The holy man goes into the hills in solitude. When he returns to men, he teaches them what the Great Mystery has bidden him to tell.

Sioux Indian


The hills call me this morning... every morning I have a fanfare of fells from my living room window..

As they collect the dawn, the Campsie Fells (beyond science and knowledge) prostrate themselves in reverence to the presence of the Sun...
































This morning I decide to brave the more gentle (but no less majestic) Kilpatrick hills to the west... and the path to Loch Humphrey just behind the Kilpatrick braes.

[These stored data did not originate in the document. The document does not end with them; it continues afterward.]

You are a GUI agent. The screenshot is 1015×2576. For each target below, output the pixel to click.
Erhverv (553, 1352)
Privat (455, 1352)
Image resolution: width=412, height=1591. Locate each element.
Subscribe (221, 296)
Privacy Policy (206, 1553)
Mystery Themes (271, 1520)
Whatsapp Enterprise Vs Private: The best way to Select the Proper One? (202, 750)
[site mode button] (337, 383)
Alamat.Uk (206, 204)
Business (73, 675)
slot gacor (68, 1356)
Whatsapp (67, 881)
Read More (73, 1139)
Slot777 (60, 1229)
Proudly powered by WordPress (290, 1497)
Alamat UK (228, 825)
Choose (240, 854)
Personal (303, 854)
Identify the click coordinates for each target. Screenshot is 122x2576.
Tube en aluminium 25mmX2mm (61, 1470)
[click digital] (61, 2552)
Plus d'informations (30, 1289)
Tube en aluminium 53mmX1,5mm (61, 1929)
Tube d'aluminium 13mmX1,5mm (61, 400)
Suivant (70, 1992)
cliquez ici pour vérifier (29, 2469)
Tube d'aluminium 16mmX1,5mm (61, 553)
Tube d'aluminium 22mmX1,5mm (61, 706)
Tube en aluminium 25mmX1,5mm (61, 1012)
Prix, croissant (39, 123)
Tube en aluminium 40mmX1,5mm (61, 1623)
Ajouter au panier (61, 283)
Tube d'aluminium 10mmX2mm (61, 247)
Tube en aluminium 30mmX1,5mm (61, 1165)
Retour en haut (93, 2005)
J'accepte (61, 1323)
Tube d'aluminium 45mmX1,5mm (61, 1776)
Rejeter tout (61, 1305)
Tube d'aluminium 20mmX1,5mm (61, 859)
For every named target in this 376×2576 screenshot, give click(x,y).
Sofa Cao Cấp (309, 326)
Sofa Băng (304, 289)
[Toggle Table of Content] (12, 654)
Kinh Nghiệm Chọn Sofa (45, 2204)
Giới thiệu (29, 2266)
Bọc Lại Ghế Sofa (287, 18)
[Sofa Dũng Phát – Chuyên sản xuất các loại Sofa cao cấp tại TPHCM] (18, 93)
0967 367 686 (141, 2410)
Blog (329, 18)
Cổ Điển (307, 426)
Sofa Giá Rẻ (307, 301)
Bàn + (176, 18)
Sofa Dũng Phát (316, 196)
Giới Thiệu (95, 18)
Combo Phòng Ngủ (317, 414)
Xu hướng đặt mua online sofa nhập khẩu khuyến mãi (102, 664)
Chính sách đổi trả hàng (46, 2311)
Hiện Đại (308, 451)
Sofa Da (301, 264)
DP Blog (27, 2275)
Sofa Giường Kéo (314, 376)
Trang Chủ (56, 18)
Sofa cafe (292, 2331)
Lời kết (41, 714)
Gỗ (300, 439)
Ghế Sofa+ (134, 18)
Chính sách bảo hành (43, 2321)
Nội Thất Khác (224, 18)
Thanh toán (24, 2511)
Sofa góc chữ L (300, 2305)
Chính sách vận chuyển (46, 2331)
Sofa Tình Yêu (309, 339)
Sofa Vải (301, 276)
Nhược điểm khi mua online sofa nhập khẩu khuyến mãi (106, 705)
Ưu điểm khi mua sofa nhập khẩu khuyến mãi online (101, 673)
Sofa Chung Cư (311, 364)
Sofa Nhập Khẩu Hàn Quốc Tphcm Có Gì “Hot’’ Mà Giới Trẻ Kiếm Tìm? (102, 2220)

By tube (from Cessnock), train (from Partick) and foot (from Kilpatrick) it is a mere 2 hours (going slowly with plenty of pauses to take in those wide estuarine views) from door to loch. I am always amazed at how near this remoteness is.
And it is remote! Up here, away from the prying eyes of the city, the music of the landscape resounds so deeply that all that comes back is silence. A few travellers are met along the way, a few nods of the head, a couple of buzzards calling out:

'wheeeueuuuuu.....

.....wheeeeueuuuuu....

                         ....here ah'm ur....

....here ah'm ur....'


























'Clyde & Cloud' [11th December 2012]


The solitude is exquisite, so exquisite that the 4 odd hours between leaving Kilpatrick train station and returning to it seem to pass in an instant. One has become, in accordance with the moment, and in accordance with being fully present, extemporaneous. Escorting this is a feeling of continuity and fluency, not of time (since we are 'now' outwith it), but of space. Within this spaciousness (what I like to call 'the splendid vastness of the uncontained Mind') there is a feeling of what can only be described as an 'ineluctable inextricability' (that governs all things and non-things). One is now, as a passenger on the train of the unconscious-consciousness, united with the land. Territory and organism melt into each other. No distinction can now be made. Equally, it could be said that they dissipate into a state of 'emptiness', an emptiness that is absolutely awake. The consequence of this experience is the profound assurance that Paradise is a reality.

 [Looking east across Loch Humphrey towards the Campsie Fells in the distance]


The territory of thought, much like that of land, needs to be mapped, needs to be ‘thought out’, so that one might proceed into pure Spontaneity, and the realm of the unthinking. 'Reality cannot be equated with the nature of consciousness,' writes Raimond Panikkar in Invisible Harmony.

The best way to map out thought, to think out thinking, is to move right through it.

Reality may well be subjective in the words of Kierkegaard, but it is also an activity. You need to work at it, travel it, travail it. Thus, the event of 'Glasgow' itself becomes an activity. Left to its own devices Glasgow, as any other place, is merely a dictionarily defined 'city' - on the move, however, it shapeshifts with one's consciousness. Thus, when I'm in Warsaw I am warsaw; when I'm in Glasgow I am glasgow. The map is not the territory - I am.




























[From the Kilpatrick Braes looking east. At this height everything moves slowly...]


As I approach the end of the path returning towards Kilpatrick Railway Station, a young lad on his mountain bike wheelies past. I find him at his car another hundred yards or so down.

'Not brave enough to leave the car at home?' I cheekily venture.

He removes his pigtailed Tibetan hood, 'Sorry?'

I repeat it.

'Not if I'm coming from Glasgow' he says.

I move on, and think to myself how limited Glasgow has become in some people's heads. For me these hills, whether Kilpatrick or Campsie, Renfrewshire or Inverclyde, have always been 'Glasgow'. Always will be. Sure, they're hardly in the city-centre, but that's not such a bad thing. Indeed, I might cheekily venture that these hills, fells and moors are more central to Glasgow than any city-centre. To paraphrase the American anthropololgist Edward Twitchell Hall, 'The heart of the self extends far beyond the boundaries of the body'.